The main organiser of the trip was a bloke who I guess was in his late twenties or early thirties. From the start, he gave  an impression that he was working the whole thing out as he went along. He never seemed quite certain as to what should be happening next, and when and where that might be. Later on in the trip there was some moaning form some of the guys who expected the trip to be just a bit more organised. He put most of the confusion down to the fact that ‘this is Africa’ where things are done differently.

That first evening was pretty uneventful anyway. We spent two or three nights in what we would later see as the ‘luxury’ of the Gambian hotel.  You quickly had to get used to being hassled whenever you left the confines of the hotel. We all took a trip in our bus to Banjul, where we were ‘hassled’ en masse. Banjul was small, densely populated, a bit smelly. People were employed either selling any thing they could, or working in the port area. I had bought stacks of biros with me, as the recommended ‘cheap gift’ to give away. Amazingly, the local children seemed delighted to receive a biro and became your friend for life.  

Our first taste of the African Nations tournament was in a small town called Ziguinchour. Google tells me that this was about 150 km from Banjul, so would have been one of many long bus journeys we made during the trip. I remember Ziguinchour as being a flat, non-descript town , with surprisingly few people around. I am surprised to discover that the town has a population of 230,000; at the time it seemed much smaller.

The Stade Aline Sitoe Diatta in Ziguinchour was built specifically for the tournament in 1992. It hosted the group games for two groups. Wikipedia tells me that it hosted two games a day on 3 days, January 13th, 15th and 17th. I cannot remember exactly which day we went, but I am certain we watched at least one North African team – so Egypt and /or Algeria.  Having watched the Channel 4 documentary again , in which one of the lads says how much he enjoyed the Congo supporters, we must have gone on January 17th and watched Algeria 1 Congo 1 and  Ghana 1 Egypt 0.

The Stade Aline Sitoe Diatta , like many of the buildings in Africa, was in a not-quite-finished-state.  It was surrounded by scruffy scrubland. The stadium was made up of several low stands, with an athletics track around the pitch. So all the spectators were a fair distance from the action and it  was difficult to build up an atmosphere.   Wikipedia states the attendance at the Ziguinchour games as being 5000, which I guess was the official capacity of the stadium at the time. I expect the real attendance was somewhat less, as there was plenty of space in the ground. We stood on an open wooden terrace on one side of the ground.
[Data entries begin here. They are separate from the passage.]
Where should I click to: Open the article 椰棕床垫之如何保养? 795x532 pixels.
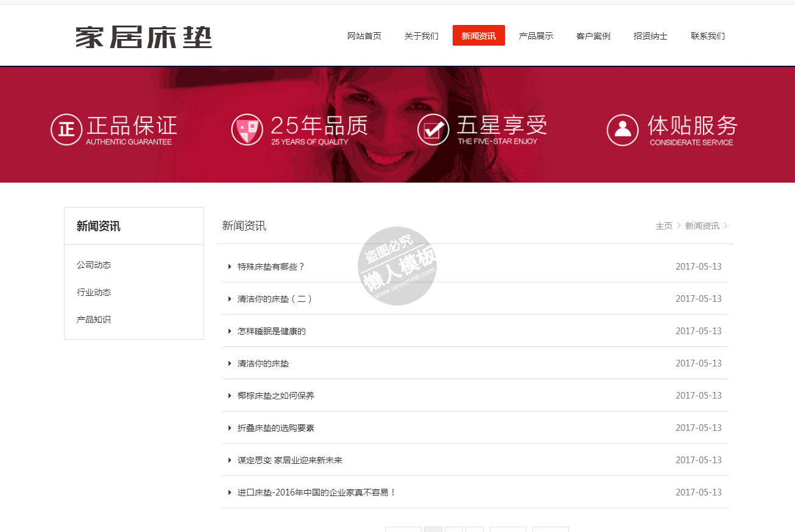(x=276, y=396)

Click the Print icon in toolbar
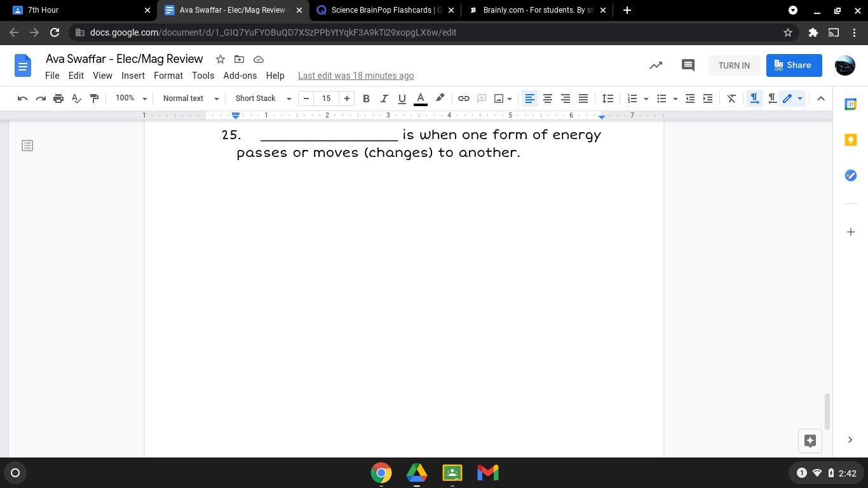point(58,98)
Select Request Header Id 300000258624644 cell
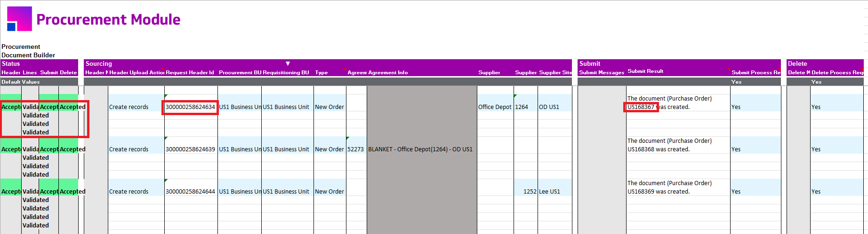This screenshot has width=868, height=234. [x=190, y=192]
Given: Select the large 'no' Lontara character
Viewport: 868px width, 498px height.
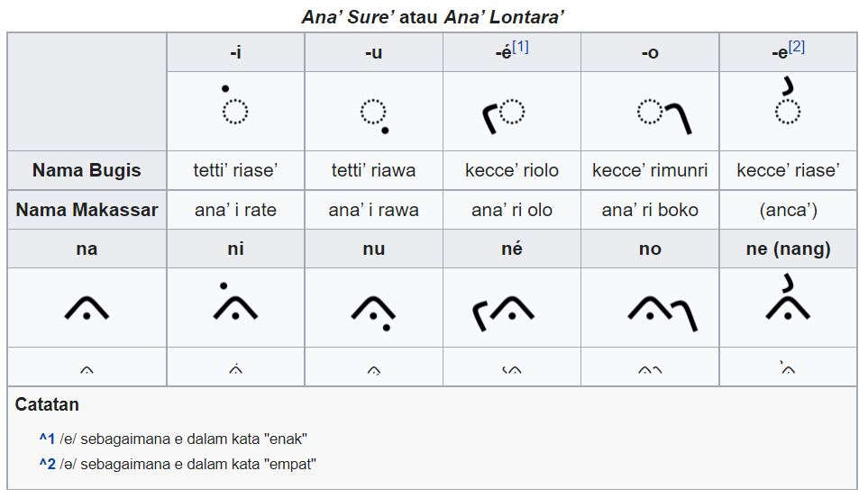Looking at the screenshot, I should coord(662,313).
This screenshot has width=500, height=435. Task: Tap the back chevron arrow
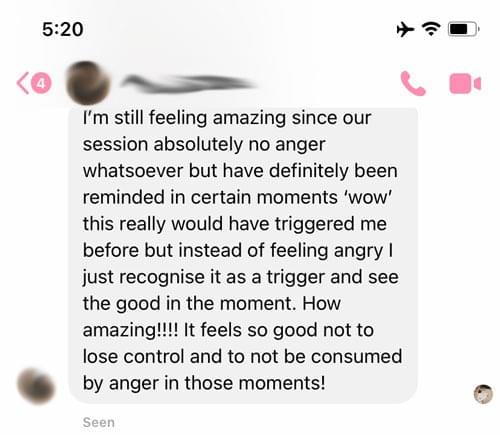click(23, 83)
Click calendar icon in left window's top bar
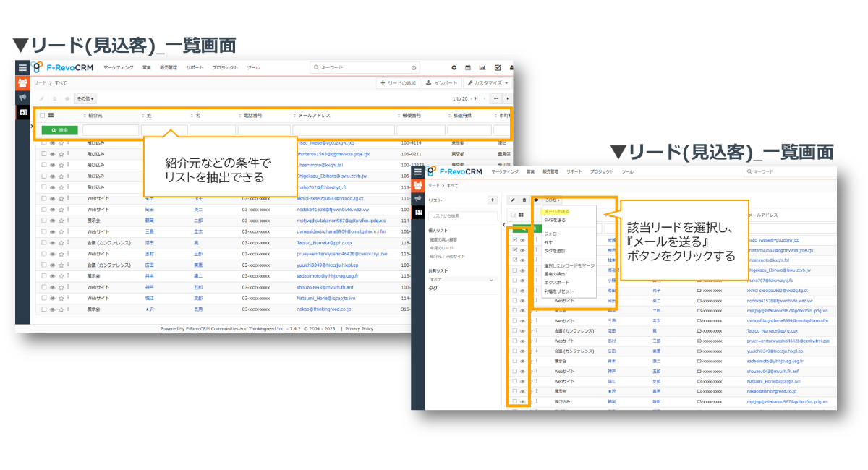The image size is (868, 470). (x=468, y=67)
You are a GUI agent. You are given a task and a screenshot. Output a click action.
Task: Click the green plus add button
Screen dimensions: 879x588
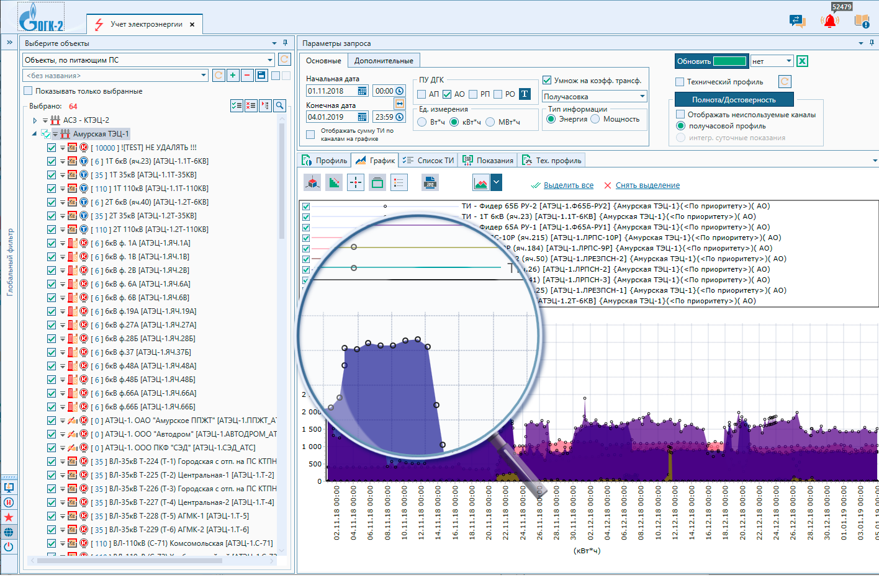click(x=233, y=76)
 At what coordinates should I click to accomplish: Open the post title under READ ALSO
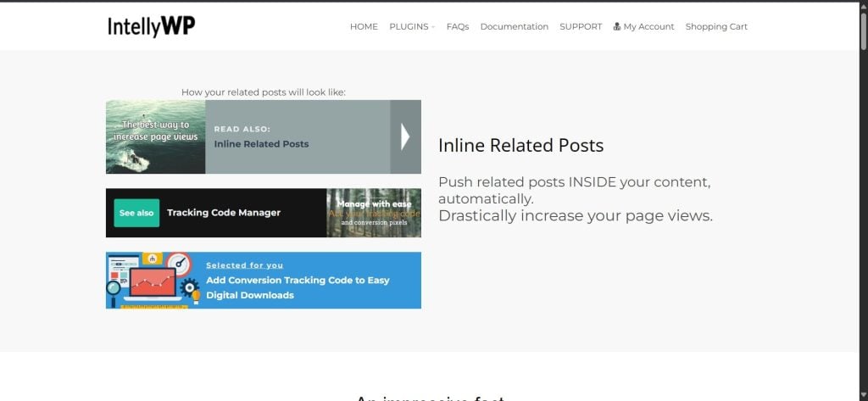tap(261, 144)
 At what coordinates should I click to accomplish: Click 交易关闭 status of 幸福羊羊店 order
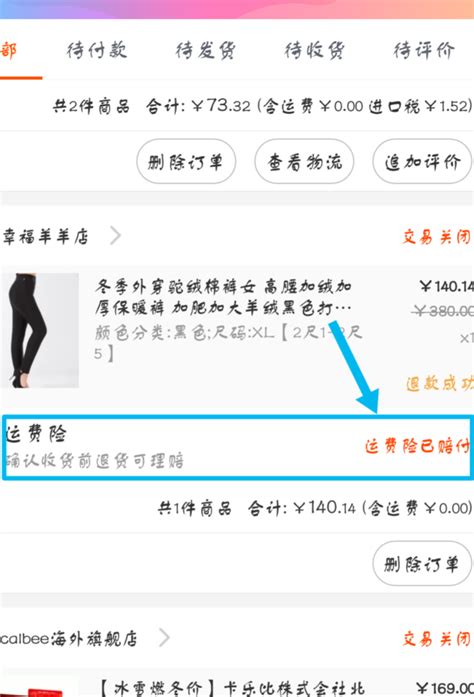pyautogui.click(x=436, y=236)
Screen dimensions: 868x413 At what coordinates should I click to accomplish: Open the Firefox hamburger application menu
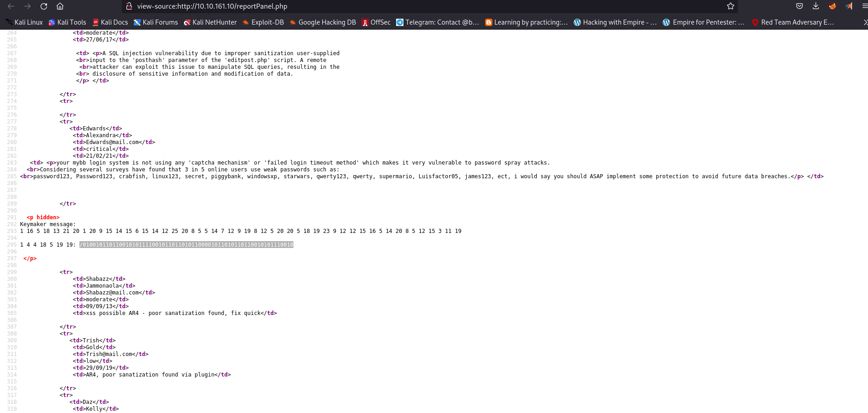864,6
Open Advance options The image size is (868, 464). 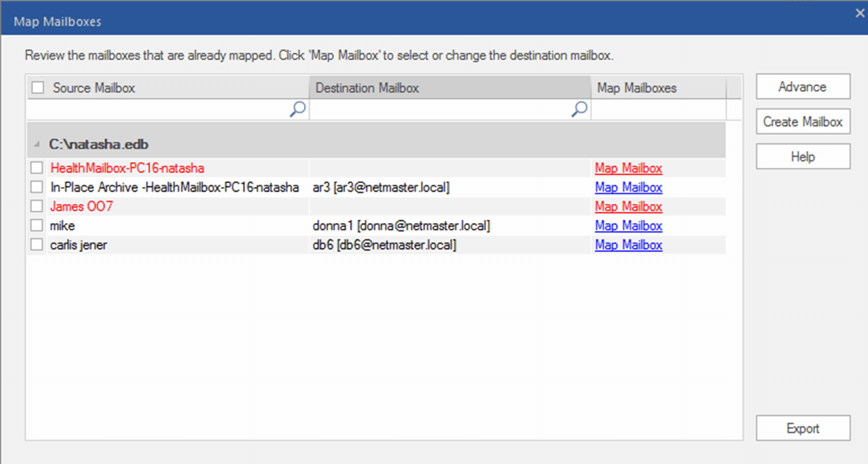pyautogui.click(x=802, y=88)
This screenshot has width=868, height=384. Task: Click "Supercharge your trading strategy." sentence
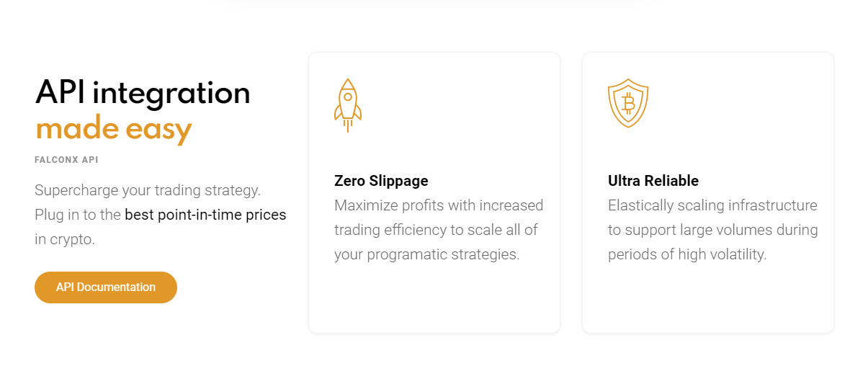point(148,191)
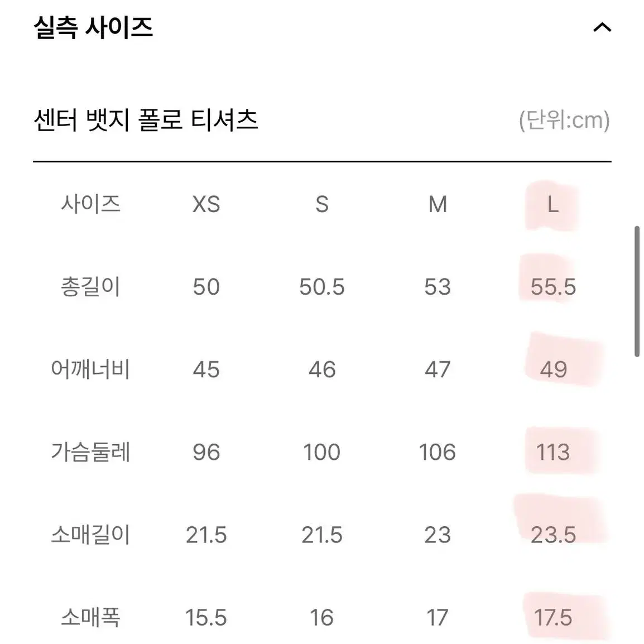Select the M size column header

438,204
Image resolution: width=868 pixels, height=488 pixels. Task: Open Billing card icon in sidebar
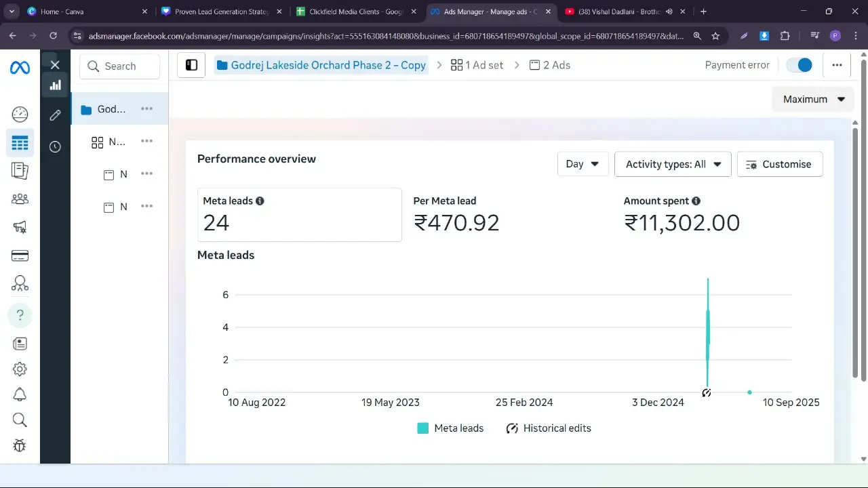pyautogui.click(x=20, y=256)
Bands of brightly coloured fans played drums and sang throughout the games. I was impressed that each team seemed to have a group of supporters; it must have taken them days to get there from Egypt, Zambia, The Congo and Algeria!

I read now, on Wikipedia: that for the tournament:

“The city Sports and Arts Associations conceived for the first time the concept of having specific suburbs barracking for each national team in order to give a vibrant and joyful atmosphere to the Football tournament that saw Algeria, Côte d’Ivoire, Ghana, Zambia, Egypt, Congo play the first half of the Championship in that city”

This might explain some of the support that the teams had at the ground.

The games we watched that day weren’t the best. We saw three goals in two games; that pretty much set the tone for the rest of the games I watched.

 The players weren’t helped by the pitch, which was in a terrible state, rutted, bumpy. All the teams favoured slow, deliberate build-ups, with some skilful play  mixed with industrial strength tackling. When teams reached the opposition penalty area, they appeared reluctant to push too many men forward, relying instead on individual skill to score; unfortunately, the players seemed to panic when near goal, and with no help from the pitch, some of the shooting was wild, shots on goal more likely to end up out of the stadium as in the goal.  This was a theme of the whole tournament: shots that troubled the keeper were a rarity throughout.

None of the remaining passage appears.